I notice that these lenses have hugely different element counts and very different amounts of special glas. Nevertheless, higher element count and more lavish use of special glas does not necessarily lead to better performance, or does it?
What are the reasons?
Sigma 90/2.8: 11 elements, 10 groups. 5 SLD elements, one aspherical element
Voigtländer 90/2.8: 7 elements. 5 APD elements.
Loxia 90/2.4: 7 elements. 3 APD elements.
What is it, that higher lens count does not appear to lead to better resolution, or does it?
And higher APD/SLD count: Does it lead to better correction of LOCA and lateral chromatic correction?

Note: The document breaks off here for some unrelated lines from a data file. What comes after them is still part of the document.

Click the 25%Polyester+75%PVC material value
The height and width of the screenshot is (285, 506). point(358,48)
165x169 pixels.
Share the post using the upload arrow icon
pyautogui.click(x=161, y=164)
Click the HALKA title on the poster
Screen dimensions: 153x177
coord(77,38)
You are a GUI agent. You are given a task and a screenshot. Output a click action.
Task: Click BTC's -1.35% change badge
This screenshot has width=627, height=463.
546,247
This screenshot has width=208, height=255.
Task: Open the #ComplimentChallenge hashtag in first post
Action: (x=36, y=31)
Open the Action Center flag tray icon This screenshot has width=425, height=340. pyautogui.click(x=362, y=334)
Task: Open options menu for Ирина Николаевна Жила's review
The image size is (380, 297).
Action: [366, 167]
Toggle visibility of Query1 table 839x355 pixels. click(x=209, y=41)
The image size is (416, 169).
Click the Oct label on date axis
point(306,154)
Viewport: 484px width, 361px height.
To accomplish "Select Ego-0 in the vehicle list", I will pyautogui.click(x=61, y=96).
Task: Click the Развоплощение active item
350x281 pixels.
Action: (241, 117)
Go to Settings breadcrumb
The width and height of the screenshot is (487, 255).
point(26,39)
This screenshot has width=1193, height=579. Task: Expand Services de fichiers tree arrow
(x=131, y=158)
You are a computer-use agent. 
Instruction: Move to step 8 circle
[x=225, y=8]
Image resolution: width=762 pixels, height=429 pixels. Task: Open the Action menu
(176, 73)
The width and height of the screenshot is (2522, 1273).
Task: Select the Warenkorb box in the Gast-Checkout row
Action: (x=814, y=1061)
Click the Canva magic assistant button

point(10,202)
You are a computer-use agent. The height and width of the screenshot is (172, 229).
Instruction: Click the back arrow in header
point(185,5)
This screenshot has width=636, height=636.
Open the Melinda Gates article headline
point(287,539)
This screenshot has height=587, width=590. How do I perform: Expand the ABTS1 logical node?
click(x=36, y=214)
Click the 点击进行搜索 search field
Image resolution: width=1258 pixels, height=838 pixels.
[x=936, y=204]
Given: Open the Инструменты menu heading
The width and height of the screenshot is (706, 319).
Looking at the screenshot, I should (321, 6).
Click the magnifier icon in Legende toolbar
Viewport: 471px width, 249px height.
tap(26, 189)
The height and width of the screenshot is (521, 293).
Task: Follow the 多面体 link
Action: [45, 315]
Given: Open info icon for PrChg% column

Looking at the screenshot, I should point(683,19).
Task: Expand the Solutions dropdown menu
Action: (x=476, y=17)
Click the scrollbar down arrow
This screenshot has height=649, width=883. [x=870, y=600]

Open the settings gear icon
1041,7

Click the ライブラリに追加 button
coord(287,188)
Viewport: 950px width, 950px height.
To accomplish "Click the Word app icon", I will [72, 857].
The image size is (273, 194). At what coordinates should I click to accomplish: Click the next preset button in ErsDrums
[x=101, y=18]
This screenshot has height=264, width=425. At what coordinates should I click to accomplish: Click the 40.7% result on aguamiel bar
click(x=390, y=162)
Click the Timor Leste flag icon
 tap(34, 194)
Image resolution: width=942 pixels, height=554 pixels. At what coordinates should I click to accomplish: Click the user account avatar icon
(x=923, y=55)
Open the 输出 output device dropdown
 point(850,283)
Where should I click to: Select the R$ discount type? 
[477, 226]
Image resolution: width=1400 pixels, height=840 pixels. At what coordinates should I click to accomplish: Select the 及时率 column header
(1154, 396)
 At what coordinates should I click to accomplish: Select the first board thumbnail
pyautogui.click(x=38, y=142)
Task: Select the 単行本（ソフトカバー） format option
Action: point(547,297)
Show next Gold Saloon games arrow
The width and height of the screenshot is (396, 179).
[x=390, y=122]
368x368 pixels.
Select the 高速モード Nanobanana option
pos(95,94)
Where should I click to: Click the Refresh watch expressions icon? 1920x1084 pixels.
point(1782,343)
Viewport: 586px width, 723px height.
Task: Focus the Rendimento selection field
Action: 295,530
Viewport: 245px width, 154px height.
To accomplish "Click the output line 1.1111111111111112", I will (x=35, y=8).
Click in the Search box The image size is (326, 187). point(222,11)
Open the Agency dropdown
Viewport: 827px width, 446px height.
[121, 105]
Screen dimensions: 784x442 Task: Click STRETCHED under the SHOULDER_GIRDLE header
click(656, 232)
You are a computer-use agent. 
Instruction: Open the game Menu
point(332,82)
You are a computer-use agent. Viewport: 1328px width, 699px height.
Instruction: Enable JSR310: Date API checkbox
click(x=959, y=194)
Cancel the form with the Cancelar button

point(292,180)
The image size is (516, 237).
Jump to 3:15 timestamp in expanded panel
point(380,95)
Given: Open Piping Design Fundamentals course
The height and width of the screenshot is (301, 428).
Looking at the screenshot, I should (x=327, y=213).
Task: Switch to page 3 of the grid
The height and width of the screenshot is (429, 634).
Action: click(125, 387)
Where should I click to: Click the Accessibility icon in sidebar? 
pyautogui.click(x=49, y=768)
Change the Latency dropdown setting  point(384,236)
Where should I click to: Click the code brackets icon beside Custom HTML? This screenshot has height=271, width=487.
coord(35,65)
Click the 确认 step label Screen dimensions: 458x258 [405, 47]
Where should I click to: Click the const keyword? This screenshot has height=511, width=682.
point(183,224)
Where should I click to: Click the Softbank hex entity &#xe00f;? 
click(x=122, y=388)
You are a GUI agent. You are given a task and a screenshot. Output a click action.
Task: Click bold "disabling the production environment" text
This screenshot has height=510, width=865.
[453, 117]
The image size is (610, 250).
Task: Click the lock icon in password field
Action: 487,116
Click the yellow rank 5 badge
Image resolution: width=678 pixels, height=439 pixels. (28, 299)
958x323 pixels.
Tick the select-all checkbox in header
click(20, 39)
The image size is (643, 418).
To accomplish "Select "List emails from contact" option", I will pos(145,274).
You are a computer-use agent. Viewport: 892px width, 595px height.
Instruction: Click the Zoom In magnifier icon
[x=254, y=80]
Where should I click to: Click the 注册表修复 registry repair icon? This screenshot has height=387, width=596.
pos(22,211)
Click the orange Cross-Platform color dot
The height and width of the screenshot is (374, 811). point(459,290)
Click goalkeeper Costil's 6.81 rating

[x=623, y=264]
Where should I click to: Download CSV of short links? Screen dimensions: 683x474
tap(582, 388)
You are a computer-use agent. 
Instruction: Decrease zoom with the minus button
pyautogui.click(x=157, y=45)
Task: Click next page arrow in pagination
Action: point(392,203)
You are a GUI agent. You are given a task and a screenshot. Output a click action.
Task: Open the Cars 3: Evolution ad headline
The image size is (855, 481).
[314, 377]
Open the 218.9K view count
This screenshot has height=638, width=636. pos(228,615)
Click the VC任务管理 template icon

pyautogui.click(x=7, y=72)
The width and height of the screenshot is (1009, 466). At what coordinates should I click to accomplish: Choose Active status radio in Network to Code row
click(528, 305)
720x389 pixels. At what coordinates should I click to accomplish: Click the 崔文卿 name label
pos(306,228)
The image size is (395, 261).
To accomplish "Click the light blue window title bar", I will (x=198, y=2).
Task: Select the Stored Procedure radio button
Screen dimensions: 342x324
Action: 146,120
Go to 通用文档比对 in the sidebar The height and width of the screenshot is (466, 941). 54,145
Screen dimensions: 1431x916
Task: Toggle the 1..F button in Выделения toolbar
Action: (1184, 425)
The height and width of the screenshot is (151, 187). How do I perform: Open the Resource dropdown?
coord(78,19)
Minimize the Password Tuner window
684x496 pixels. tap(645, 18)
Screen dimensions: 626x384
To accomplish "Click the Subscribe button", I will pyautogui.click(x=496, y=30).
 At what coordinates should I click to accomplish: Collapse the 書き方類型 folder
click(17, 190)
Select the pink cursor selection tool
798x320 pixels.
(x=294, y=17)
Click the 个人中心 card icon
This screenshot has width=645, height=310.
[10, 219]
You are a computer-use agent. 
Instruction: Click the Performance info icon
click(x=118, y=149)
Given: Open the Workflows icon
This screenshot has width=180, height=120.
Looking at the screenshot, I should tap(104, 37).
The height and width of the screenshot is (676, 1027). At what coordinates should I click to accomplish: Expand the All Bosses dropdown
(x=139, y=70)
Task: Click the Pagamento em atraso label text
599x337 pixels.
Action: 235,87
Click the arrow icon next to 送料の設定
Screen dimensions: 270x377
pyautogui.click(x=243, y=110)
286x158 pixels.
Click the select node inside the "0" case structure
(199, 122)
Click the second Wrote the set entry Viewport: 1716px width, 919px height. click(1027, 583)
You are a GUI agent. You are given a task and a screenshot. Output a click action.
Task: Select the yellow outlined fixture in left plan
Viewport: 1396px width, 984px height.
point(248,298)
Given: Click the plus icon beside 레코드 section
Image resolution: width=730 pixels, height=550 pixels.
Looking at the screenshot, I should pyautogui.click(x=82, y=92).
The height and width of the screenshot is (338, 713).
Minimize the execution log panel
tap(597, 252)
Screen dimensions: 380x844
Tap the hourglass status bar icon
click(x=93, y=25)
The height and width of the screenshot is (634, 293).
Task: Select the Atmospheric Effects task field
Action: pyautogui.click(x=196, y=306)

In which way does lens perfection and perfect spacing (Zeiss quality) compensate for higher lens counts that other lenses may need to achieve similar performance?
Is close up performance a differentiator between these lenses and a reason higher lens counts are needed?
There are just so many things I do not understand here.
Is that an apples to apples comparison? If the design goals were the same, then maybe, but Sigma's need for the more complex lens may have been determined by the relatively tiny size of the lens.
Knut. wrote:
What is it, that higher lens count does not appear to lead to better resolution, or does it?
And higher APD/SLD count: Does it lead to better correction of LOCA and lateral chromatic correction?
I am not a lens designer, but I have researched this recently due to curiocity. Think of the optical elements or exotic glass as inputs into an optical formula. More inputs = more possibilities. And a lens designer deals with a huge number of possible trade-offs across several conflicting dimensions:
- resolution
- focusing method
- minimal focus distance
- optimal focus distance
- field curvature
- manufacturing tolerances
- several types of aberrations
- target sensor stack
- distortions
... and probably many more I'm not even remembering. Basically, each formula is a set of trade-offs. For example, the Voigtlander is a unit-focus lens which is a choice not available for AF lenses.